> [Provided records]:
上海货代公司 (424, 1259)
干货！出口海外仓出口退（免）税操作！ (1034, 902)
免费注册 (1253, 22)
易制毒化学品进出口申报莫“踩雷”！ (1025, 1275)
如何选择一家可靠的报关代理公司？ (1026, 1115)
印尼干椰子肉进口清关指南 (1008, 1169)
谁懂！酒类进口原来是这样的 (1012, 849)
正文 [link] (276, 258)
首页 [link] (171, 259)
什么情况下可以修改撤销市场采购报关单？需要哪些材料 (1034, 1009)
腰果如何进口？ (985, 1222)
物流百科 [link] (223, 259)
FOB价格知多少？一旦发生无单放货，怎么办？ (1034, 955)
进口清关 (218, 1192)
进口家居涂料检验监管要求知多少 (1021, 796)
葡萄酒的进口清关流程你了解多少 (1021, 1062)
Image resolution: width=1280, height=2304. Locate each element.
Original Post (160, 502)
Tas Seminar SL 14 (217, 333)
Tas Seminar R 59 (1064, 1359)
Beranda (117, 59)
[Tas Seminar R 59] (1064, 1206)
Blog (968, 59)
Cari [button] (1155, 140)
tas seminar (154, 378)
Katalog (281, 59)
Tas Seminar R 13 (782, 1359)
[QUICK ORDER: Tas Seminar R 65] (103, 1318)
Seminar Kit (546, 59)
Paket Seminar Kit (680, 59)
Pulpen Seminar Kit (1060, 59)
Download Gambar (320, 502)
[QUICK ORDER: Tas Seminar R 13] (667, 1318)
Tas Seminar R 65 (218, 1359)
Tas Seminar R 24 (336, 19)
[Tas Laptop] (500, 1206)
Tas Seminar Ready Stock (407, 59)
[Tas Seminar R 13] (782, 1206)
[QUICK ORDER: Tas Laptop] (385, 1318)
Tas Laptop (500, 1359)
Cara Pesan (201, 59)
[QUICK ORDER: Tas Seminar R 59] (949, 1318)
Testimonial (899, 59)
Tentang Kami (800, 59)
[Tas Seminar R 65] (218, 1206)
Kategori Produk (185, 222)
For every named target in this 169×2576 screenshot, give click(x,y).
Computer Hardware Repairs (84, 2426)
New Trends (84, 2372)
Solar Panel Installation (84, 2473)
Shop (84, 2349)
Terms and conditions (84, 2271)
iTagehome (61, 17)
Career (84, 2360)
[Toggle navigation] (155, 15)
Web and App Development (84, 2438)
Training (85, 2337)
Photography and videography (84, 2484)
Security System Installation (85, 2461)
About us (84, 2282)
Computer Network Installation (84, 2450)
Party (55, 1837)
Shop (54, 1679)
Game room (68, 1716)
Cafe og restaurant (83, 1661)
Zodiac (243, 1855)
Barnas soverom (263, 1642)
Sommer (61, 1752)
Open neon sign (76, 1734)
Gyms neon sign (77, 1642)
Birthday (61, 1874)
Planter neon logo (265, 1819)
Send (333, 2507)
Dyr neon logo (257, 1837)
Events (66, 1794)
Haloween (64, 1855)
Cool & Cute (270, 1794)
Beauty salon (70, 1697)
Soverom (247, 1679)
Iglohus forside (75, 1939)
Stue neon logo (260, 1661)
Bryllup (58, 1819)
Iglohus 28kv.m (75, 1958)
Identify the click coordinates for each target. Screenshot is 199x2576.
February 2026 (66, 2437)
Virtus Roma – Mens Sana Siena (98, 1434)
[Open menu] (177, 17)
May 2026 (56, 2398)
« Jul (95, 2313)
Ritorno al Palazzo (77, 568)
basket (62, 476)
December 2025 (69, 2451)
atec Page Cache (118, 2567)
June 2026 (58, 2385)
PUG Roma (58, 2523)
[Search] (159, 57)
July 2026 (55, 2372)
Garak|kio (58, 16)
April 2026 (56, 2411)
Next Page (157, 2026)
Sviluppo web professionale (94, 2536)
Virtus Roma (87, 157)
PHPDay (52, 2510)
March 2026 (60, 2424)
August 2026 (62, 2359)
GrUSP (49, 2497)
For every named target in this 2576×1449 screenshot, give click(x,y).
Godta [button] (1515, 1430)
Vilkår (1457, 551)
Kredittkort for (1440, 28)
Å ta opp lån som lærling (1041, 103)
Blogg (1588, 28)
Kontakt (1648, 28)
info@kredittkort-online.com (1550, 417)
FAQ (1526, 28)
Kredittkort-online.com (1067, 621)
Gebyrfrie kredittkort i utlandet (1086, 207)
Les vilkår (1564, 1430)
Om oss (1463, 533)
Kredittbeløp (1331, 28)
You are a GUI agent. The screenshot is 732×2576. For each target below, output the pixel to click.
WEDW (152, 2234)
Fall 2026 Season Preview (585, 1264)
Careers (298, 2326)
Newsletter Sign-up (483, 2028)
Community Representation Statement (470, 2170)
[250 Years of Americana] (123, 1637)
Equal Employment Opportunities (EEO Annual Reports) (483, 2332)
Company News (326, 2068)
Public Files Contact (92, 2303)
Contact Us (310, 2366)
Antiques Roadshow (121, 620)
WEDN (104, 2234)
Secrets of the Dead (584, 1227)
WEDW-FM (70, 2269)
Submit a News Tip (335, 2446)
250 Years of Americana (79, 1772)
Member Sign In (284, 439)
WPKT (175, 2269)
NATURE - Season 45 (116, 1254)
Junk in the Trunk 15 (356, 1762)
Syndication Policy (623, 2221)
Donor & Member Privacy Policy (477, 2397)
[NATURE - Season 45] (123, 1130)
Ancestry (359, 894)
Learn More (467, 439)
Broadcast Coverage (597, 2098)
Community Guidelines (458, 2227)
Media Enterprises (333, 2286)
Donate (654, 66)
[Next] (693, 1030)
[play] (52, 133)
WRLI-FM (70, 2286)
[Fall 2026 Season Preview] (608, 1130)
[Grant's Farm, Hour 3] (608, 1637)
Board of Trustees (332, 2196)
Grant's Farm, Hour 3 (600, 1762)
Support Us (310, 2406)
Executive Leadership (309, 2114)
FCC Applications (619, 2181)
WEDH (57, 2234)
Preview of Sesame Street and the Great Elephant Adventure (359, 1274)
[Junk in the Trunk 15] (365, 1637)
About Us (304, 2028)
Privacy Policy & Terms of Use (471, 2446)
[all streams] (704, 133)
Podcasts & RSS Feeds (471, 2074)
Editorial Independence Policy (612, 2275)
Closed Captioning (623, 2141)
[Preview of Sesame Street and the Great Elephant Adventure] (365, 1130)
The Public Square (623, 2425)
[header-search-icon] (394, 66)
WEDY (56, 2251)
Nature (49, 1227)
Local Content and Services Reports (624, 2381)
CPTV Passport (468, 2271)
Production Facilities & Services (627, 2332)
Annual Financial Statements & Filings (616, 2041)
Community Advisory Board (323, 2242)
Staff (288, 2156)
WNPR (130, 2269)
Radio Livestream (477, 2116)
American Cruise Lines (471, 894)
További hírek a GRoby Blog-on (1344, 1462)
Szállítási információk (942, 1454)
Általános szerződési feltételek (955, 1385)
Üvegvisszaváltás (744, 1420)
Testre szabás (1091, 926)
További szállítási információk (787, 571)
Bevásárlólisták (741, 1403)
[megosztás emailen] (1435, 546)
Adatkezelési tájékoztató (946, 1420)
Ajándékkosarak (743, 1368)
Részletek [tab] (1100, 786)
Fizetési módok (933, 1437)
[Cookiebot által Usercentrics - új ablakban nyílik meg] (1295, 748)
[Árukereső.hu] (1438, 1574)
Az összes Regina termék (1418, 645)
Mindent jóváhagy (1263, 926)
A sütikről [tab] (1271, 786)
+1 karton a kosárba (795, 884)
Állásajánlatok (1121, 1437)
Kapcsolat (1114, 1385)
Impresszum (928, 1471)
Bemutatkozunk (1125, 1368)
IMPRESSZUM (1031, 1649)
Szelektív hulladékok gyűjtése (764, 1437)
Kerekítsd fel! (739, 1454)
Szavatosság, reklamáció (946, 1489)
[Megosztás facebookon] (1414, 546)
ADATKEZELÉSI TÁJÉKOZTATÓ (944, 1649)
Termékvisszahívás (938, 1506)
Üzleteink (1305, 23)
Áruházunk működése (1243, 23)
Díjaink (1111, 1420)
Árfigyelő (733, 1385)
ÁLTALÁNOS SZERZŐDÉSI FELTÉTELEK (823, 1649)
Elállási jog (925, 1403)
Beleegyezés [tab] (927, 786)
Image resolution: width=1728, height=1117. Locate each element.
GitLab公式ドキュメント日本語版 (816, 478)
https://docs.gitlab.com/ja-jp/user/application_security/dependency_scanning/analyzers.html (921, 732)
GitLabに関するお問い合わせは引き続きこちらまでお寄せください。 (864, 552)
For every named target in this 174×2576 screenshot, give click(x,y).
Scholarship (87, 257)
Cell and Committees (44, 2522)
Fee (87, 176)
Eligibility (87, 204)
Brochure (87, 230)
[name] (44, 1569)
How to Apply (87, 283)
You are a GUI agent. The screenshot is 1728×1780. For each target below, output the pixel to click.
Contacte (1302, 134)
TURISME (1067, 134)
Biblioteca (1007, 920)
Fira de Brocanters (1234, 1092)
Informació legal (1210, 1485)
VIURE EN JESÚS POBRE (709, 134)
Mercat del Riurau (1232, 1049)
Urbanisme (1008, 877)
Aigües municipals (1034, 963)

> [Directions for this task]: Only the lines above starting at the line that holds "Kredittbeløp (1331, 28)" and ending at the line that holds "Junk in the Trunk 15 (356, 1762)" are to be repeated, exactly and in full.

> [Task output]:
Kredittbeløp (1331, 28)
You are a GUI agent. The screenshot is 732×2576. For each target below, output the pixel to click.
WEDW (152, 2234)
Fall 2026 Season Preview (585, 1264)
Careers (298, 2326)
Newsletter Sign-up (483, 2028)
Community Representation Statement (470, 2170)
[250 Years of Americana] (123, 1637)
Equal Employment Opportunities (EEO Annual Reports) (483, 2332)
Company News (326, 2068)
Public Files Contact (92, 2303)
Contact Us (310, 2366)
Antiques Roadshow (121, 620)
WEDN (104, 2234)
Secrets of the Dead (584, 1227)
WEDW-FM (70, 2269)
Submit a News Tip (335, 2446)
250 Years of Americana (79, 1772)
Member Sign In (284, 439)
WPKT (175, 2269)
NATURE - Season 45 (116, 1254)
Junk in the Trunk 15 (356, 1762)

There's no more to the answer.